Please copy out the lines in the entries that contain "accomplish".

*** Opening of RECORDS SHOWN ***

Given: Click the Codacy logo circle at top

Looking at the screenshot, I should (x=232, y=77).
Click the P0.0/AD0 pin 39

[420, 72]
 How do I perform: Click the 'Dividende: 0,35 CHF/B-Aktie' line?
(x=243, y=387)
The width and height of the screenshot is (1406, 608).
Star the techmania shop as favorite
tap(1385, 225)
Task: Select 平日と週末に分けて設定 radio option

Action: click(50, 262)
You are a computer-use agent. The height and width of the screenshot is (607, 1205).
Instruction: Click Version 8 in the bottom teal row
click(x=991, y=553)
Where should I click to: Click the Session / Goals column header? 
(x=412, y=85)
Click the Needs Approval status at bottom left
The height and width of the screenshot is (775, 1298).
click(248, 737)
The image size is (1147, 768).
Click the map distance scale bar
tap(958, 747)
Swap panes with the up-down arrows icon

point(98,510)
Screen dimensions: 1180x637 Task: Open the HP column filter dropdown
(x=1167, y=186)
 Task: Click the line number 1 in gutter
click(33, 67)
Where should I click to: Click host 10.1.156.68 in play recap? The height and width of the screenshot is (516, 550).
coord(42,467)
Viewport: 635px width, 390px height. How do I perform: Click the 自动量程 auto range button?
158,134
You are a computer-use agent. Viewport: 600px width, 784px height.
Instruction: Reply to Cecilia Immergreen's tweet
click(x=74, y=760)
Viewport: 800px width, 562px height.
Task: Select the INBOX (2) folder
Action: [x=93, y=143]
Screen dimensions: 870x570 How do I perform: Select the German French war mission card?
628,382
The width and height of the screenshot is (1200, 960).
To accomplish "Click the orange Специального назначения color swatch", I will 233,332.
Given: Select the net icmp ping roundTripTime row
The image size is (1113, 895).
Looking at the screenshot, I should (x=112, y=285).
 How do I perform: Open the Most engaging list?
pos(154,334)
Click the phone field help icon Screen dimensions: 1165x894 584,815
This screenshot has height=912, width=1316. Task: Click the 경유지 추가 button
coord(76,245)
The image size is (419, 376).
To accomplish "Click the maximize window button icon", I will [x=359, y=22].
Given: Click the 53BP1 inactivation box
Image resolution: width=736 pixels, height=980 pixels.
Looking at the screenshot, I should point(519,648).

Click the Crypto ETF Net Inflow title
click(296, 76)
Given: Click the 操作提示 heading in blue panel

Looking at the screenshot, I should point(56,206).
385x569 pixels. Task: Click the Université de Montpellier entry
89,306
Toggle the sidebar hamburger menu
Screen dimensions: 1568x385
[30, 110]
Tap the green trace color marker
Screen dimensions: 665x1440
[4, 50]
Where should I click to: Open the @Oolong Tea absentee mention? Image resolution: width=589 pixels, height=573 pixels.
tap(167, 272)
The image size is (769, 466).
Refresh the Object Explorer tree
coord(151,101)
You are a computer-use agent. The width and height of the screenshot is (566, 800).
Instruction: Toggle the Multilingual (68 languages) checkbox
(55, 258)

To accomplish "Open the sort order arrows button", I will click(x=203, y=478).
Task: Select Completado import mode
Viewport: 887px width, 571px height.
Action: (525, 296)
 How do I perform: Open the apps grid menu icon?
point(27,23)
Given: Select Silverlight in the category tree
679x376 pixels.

*** Close of RECORDS SHOWN ***

- **TASK ANSWER**:
To accomplish "Click the orange Специального назначения color swatch", I will 233,332.
To accomplish "Click the maximize window button icon", I will [x=359, y=22].
To accomplish "Open the sort order arrows button", I will click(x=203, y=478).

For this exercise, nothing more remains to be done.